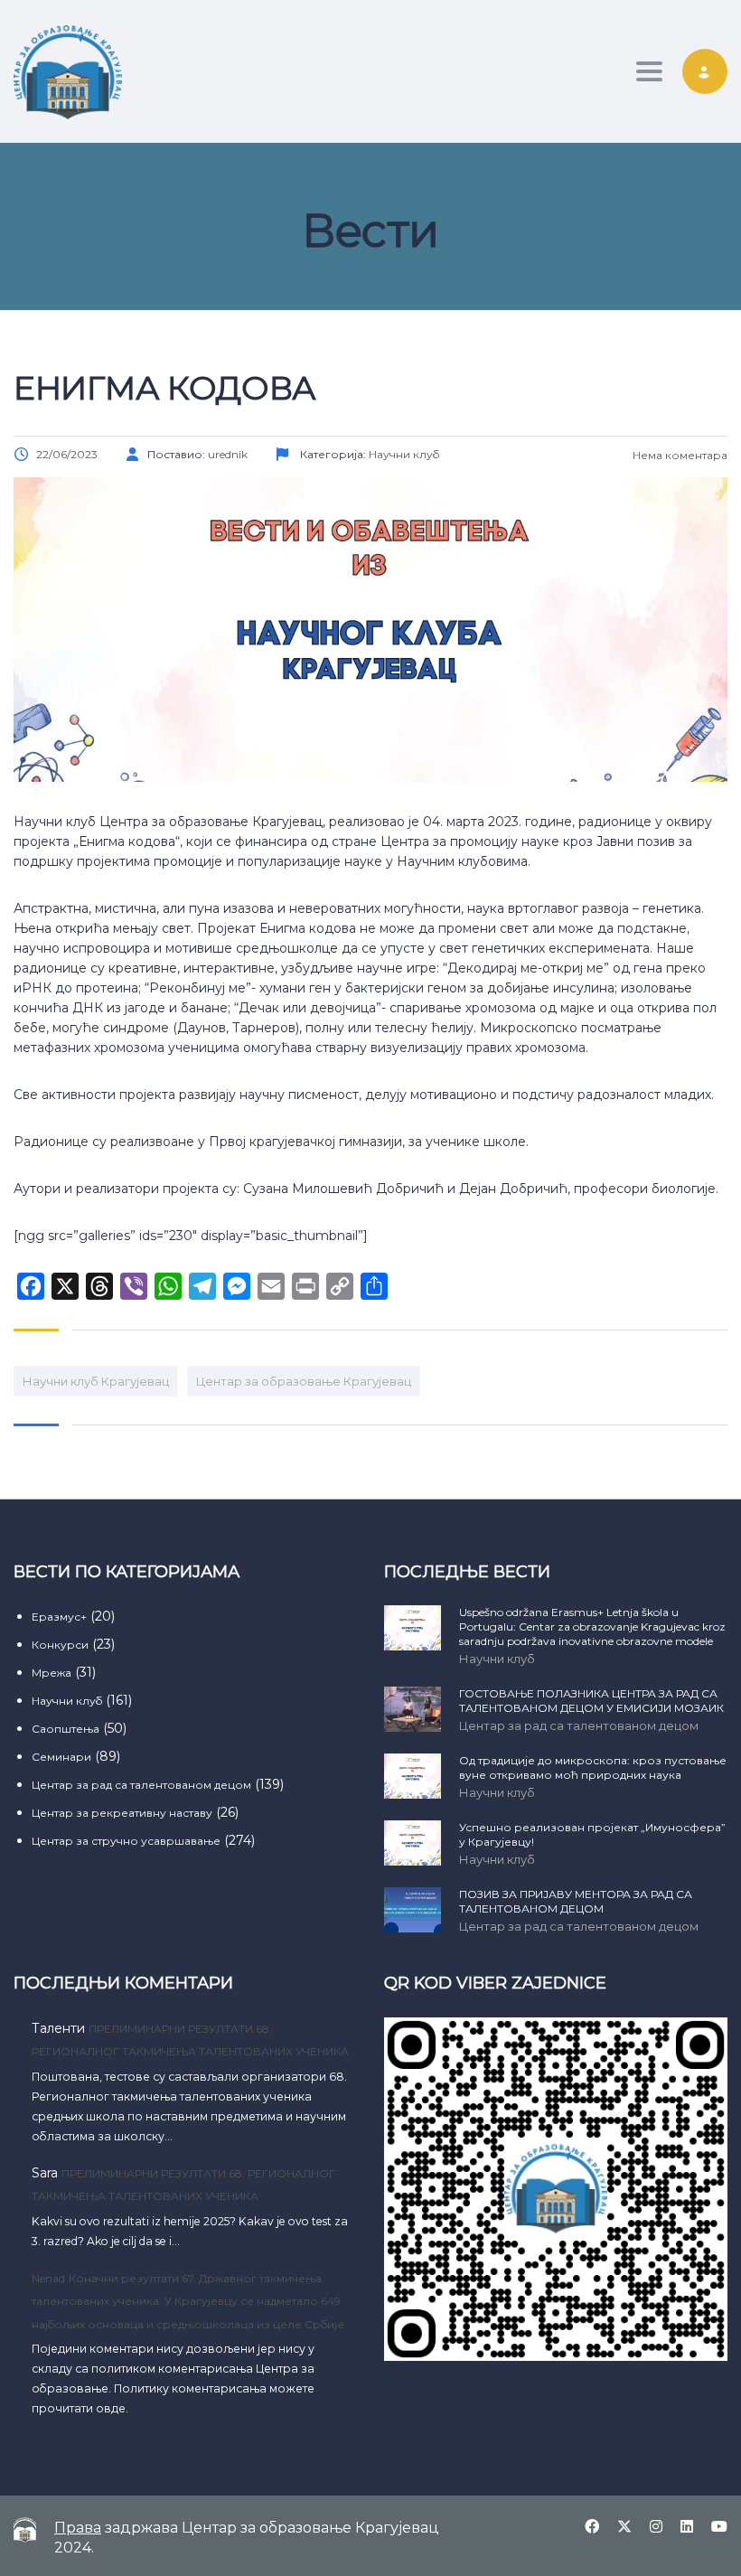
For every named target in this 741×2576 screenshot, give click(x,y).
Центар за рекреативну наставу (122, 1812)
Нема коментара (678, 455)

——————

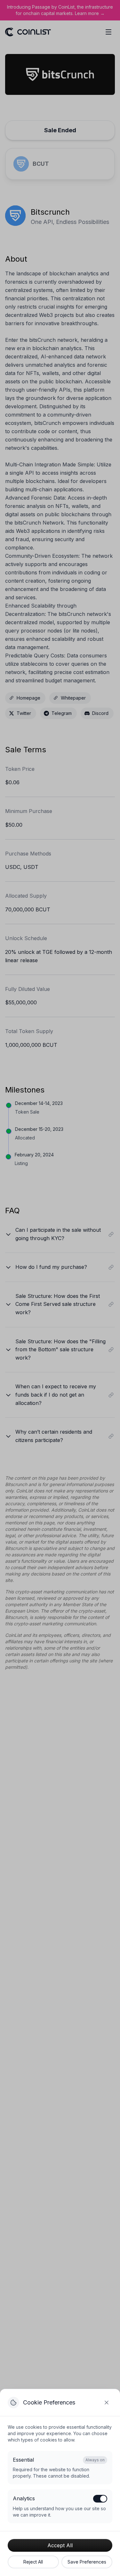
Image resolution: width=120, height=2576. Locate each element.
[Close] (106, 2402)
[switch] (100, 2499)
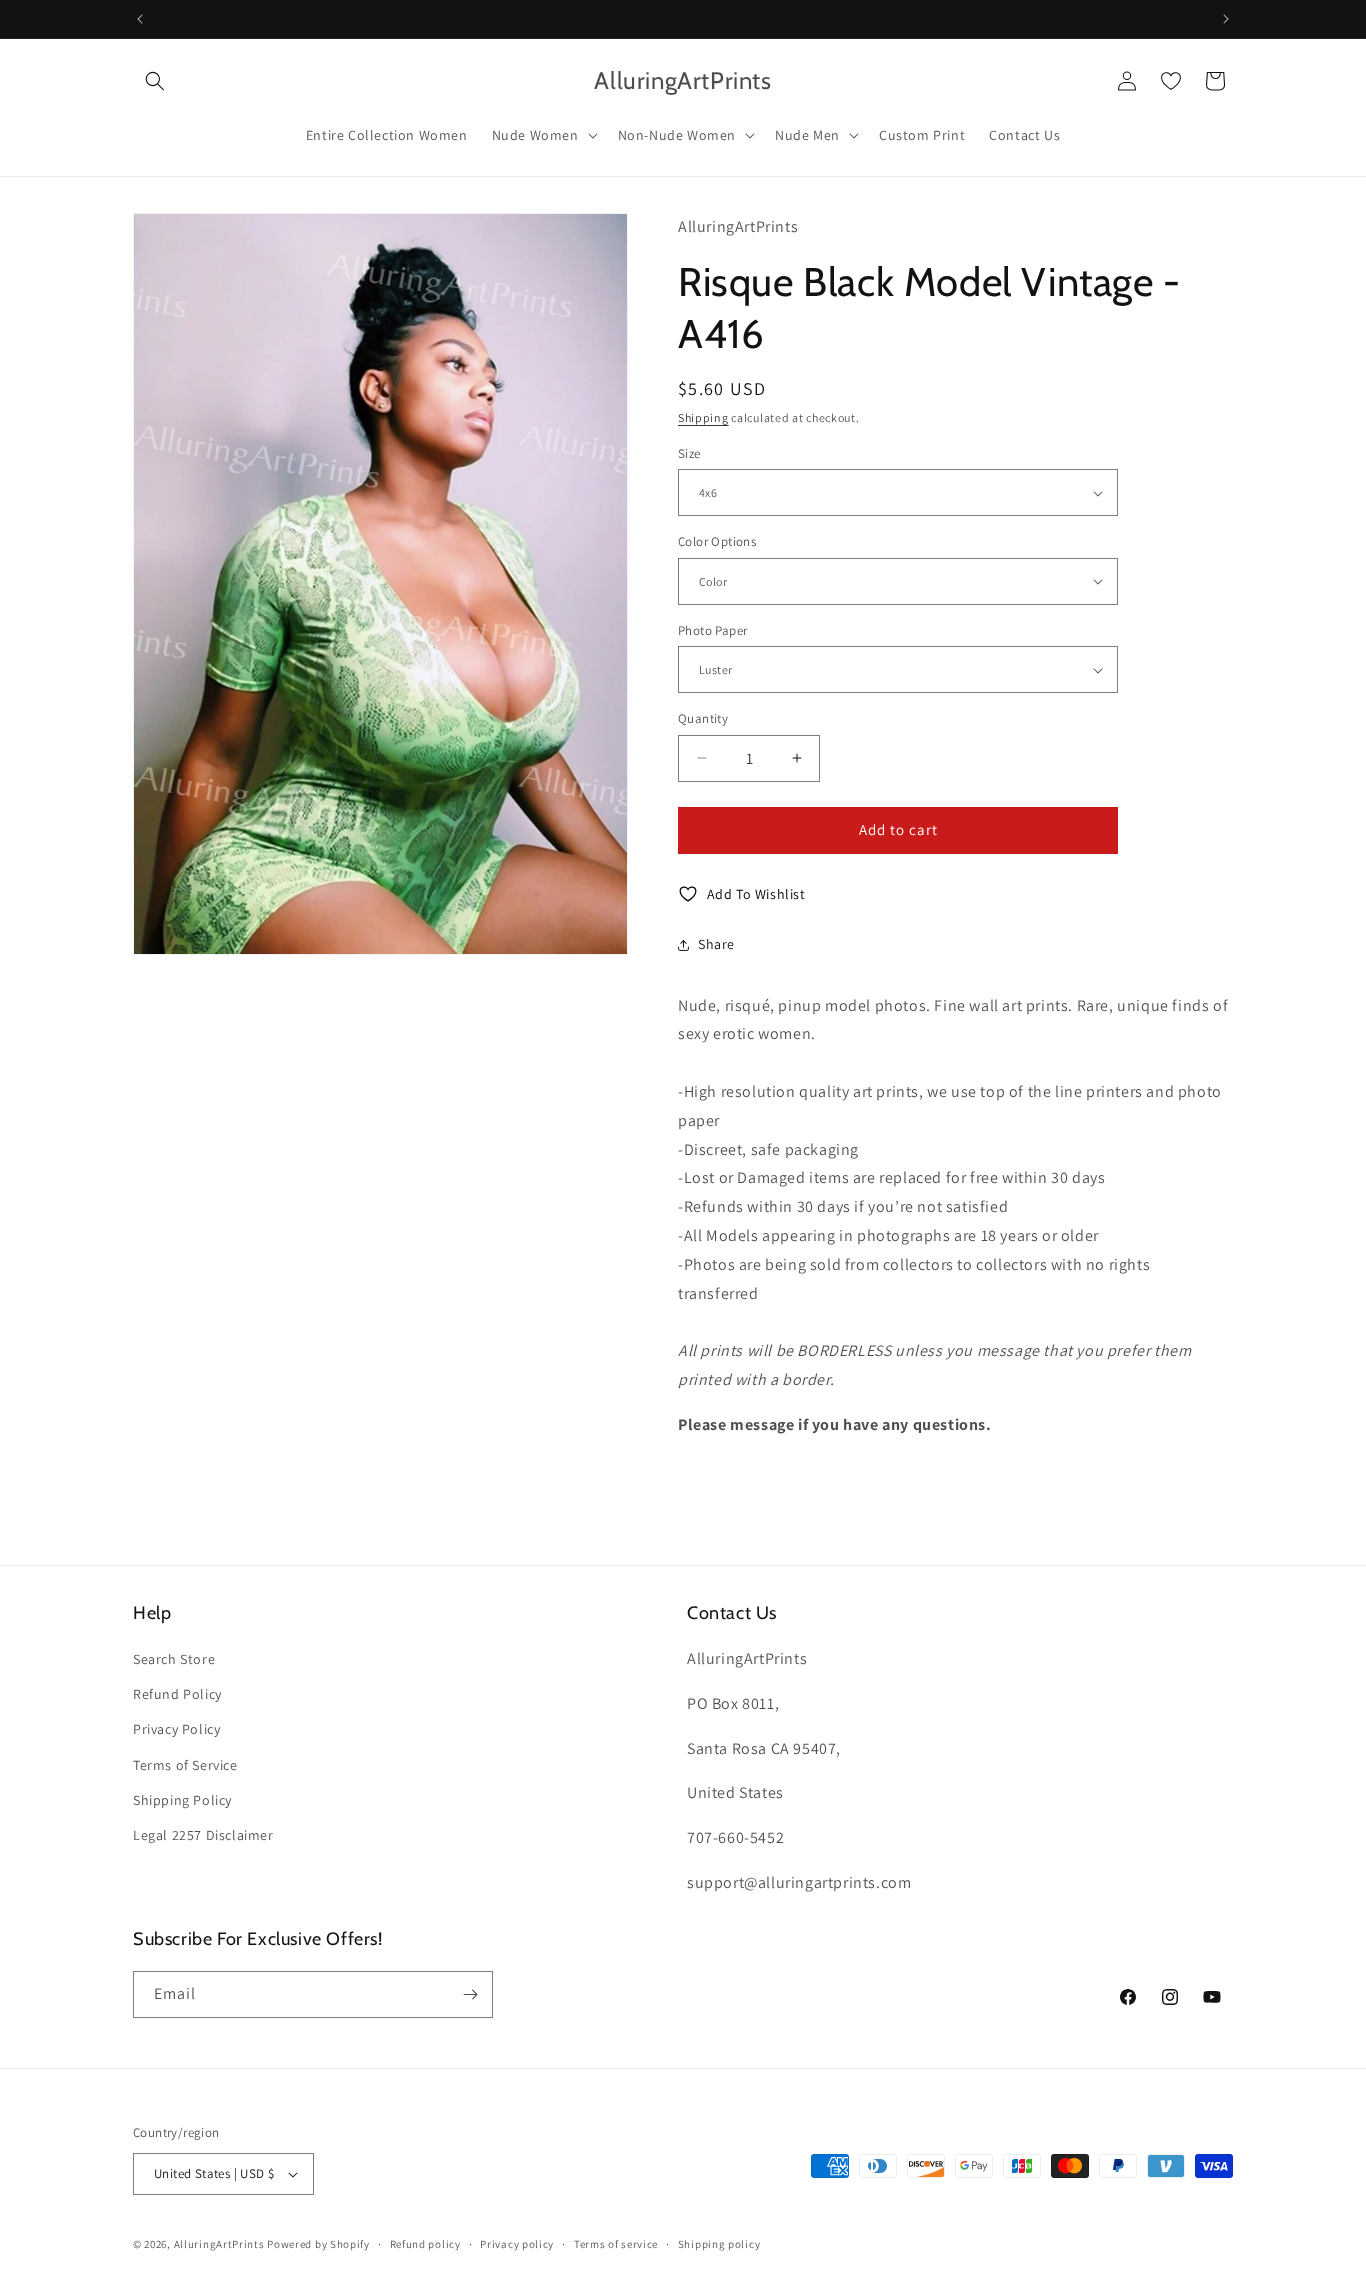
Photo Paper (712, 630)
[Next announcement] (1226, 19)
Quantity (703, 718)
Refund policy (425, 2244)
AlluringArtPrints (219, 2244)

——————

- _HOW TO COMPLETE THIS TASK_
Beginning with the line holding "[switch] (100, 2499)" in the material above, restate word for word each line through the line holding "AlluringArtPrints (219, 2244)", and exclude pictures.

- _WRITTEN REPLY_
[switch] (100, 2499)
Photo Paper (712, 630)
[Next announcement] (1226, 19)
Quantity (703, 718)
Refund policy (425, 2244)
AlluringArtPrints (219, 2244)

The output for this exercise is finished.